Here are some interesting results as they highlight the run time between three flavours of substructure search algorithms. I have chosen, a) UIT (Universal Isomorphism Tester) as implemented in the CDK (Chemistry Development Kit); b) VF2 as implemented in the SMSD (I have further optimised it); and c) VF2 as ported from ChemKit. The former two implementations (i.e. a and b) are optimised for substructure search whereas the later implementation (i.e. c) is optimised for the graph automorphism search (further extension would be good/ideal).
While benchmarking the substructure search, I realised that the CDK AtomContainer takes ample amount of time for methods such as getConnectedAtomsList(atom) or getConnectedAtomsCount(atom). Hence, I ended up refactoring the AtomContainer to store the adjacency map of atoms and bonds. This will speed up the above mentioned methods and the benchmark results will bring out the actual differences in the run time. Please find the updated AtomContainer here (there is scope for further optimisation).
Now let’s focus on the results from the benchmark 🙂
- Benchmark results from the substructure search. X-axis: 31 test cases subjected to 15030 targets (results are sorted in ascending order of the query atom count). Y- axis: total percentage of time spent in calculating the substructures.

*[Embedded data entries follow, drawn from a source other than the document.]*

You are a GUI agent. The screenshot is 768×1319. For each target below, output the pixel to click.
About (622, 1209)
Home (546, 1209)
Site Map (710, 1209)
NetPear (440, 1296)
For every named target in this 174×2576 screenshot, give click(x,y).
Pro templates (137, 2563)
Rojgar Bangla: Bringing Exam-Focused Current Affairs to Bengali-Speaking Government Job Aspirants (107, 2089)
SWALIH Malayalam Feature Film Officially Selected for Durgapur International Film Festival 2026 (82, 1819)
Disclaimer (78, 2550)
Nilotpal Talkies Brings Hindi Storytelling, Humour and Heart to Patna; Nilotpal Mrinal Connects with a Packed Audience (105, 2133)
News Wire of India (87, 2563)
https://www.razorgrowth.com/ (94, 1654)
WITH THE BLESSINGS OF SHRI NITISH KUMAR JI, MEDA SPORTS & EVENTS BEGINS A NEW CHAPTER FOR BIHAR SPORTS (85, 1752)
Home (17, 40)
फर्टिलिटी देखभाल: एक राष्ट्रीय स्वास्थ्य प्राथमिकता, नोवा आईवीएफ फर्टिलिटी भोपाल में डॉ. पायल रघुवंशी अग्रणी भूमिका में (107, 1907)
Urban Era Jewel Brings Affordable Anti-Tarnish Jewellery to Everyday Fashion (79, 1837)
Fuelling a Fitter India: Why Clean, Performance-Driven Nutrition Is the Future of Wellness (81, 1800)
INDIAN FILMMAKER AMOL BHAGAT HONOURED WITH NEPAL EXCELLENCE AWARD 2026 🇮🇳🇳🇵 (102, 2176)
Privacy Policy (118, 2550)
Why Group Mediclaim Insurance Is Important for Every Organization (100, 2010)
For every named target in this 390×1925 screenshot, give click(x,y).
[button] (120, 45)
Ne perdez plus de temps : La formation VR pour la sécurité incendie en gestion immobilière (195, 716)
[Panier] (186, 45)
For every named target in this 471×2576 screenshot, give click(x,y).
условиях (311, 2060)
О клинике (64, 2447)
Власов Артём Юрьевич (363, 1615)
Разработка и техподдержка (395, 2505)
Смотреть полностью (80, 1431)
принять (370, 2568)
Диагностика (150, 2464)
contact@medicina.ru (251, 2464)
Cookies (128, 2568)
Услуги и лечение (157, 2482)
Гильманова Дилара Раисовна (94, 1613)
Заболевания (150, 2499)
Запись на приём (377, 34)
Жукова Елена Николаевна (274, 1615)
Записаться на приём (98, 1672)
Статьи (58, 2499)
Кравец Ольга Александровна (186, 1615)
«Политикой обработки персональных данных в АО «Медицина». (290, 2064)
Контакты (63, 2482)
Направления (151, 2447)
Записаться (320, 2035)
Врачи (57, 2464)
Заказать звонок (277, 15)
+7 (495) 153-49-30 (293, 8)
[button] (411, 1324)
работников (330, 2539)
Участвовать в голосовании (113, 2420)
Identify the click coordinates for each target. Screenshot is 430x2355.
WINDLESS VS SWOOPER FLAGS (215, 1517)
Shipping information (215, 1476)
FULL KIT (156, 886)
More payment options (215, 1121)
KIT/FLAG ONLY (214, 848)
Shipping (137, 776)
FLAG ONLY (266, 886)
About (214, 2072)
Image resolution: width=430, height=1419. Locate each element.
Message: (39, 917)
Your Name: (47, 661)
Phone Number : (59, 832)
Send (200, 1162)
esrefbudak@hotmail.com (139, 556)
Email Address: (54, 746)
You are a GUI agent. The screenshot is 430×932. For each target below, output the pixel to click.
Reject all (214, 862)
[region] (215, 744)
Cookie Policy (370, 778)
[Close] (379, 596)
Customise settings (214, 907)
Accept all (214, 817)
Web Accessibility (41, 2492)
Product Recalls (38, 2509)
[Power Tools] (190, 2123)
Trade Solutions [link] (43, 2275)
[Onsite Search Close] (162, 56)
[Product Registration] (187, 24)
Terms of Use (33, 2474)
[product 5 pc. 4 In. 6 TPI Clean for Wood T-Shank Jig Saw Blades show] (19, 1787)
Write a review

The comparative study/benchmark results between the three algorithms revealed some very interesting characteristics.
1) ChemKit version of the VF2 is very fast as it just looks for graph automorphisms (light green bars on the graph).
2) CDK UIT seems to perform better on graphs with atom count <= 19.
3) VF2 implementation in the SMSD performs better on graphs with atom count > 19 and yes this implementation is better off in the worst case (i.e. if no hits were reported, e.g.: first bar with 11 atoms).
Further permutation based tests will reveal more intricacies, artefacts and the innate nature of these algorithms and implementation. If you are interested in these implementations and test cases please feel free to refer to the benchmark code on the github.
Update (16 March 2011): VF2 implementation from the Chemkit now calculates substructure isomorphism. Thanks to Kyle Lutz for his feedback. The new runtime of the VF2 chemkit implementation looks as good as the one in the SMSD except that the rejection of a solution (in case of mismatch) is faster in the SMSD version of the VF2 whereas matching is faster in the former. Rest of the facts regarding size and runtime mentioned in the graph above still hold good. Below is the updated graph.
Update (17 March 2011): Further optimisation of the ChemKit ported VF2 implementation makes is fastest (reporting the matches and rejection of solution; refer to the benchmark code on the github).
- Performance benchmark of substructure searches VF2 vs CDK’s UIT
X-axis: 31 test cases subjected to 15030 targets (results are sorted in ascending order of the query atom count). Y- axis: total percentage of time spent in calculating the substructures.